Serverless Quick Tip #1: Don’t do Multipart Requests on AWS Lambda

Alexander Magnus Partsch
TrustBob Blog
Published in
2 min readNov 26, 2018

Although it is possible to write AWS Lambda functions handling multipart requests (Java handlers even accept InputStreams, reducing memory usage), eventually you are still going to run into timeout issues (since API Gateway limits your functions to a 30 second execution time) and memory shortage (either you are in a runtime not supporting stream input types or the JVM puts too much overhead to your upload function next to the file parts).

The Github Repository for this post.

Since you’re already running on AWS and probably planning to integrate AWS S3 at some point into your solution, you could make use of a handy feature called AWS S3 Pre-Signed Upload URLs.

Instead of implementing multipart request handling on all your AWS lambda functions, you have one temporary bucket with some life-cycle rule, so that old files get deleted regularly (I usually do 1 hour), and a HTTP endpoint to generate these pre-signed URLs for your clients.

The linked repository contains a micro service, written in Clojure, to deploy such an endpoint. You just need to supply the bucket name, AWS region and the desired expiration time for these URLs in seconds.
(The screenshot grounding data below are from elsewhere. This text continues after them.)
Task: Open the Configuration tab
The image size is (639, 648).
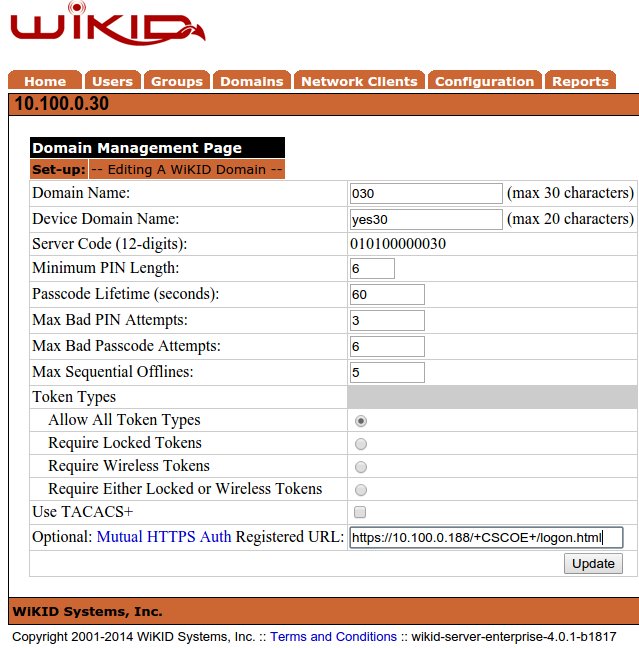Action: 484,82
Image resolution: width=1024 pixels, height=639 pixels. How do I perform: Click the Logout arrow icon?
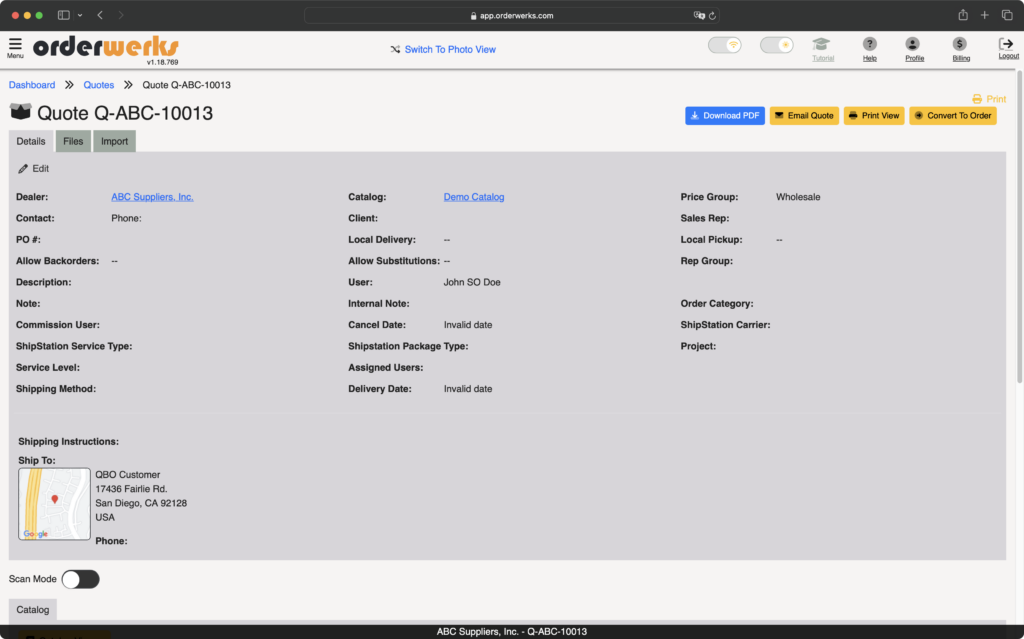click(1006, 44)
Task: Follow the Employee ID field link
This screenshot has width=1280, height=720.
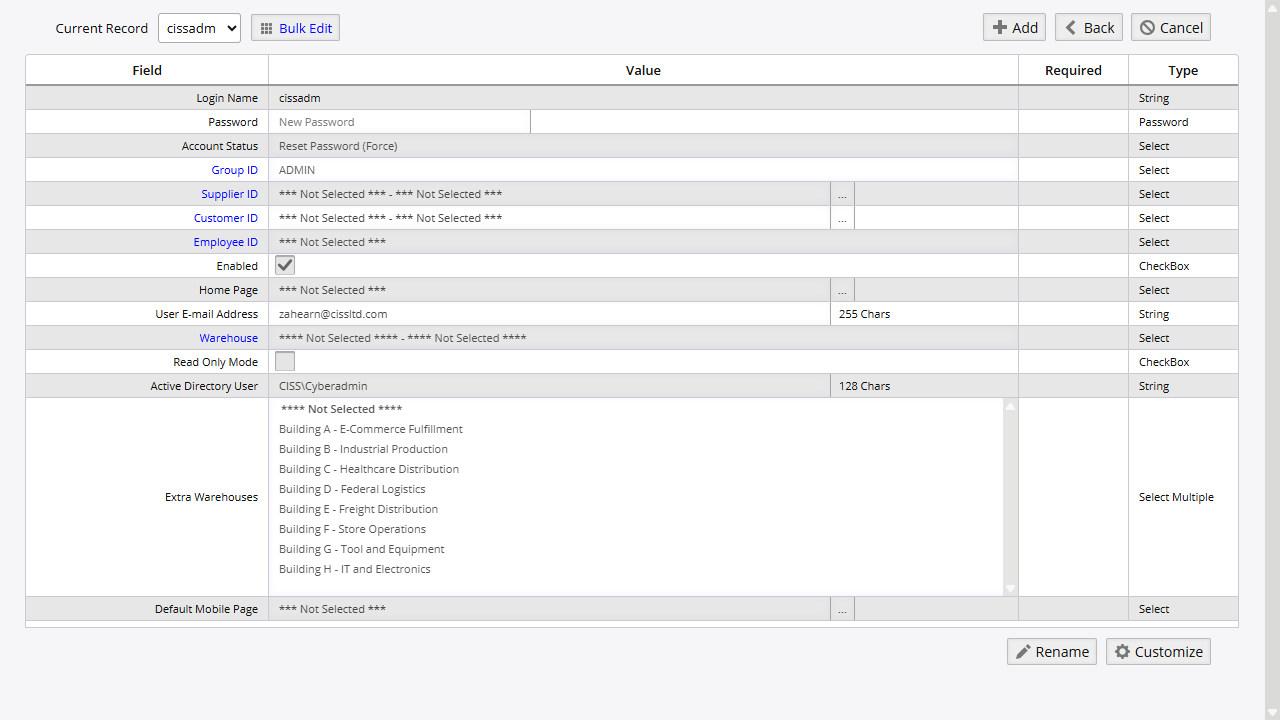Action: (225, 242)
The function will respond with a JSON object:

{  "key": "82d22e41-25fe-47d1-971b-42a9364f1436.txt",   "fileName": "test.txt",  "expires": 1543151957,  "url": "https://..."}

The `url` contains the PUT endpoint where you can upload your file:

curl -x PUT -H "Cotnent-Type: text/plain" -d @test.txt $URL

You can later use the key attribute in other AWS lambda functions to refer to the temporary file.

Of course, before deploying this function, configure your authoriser in the serverless.yml.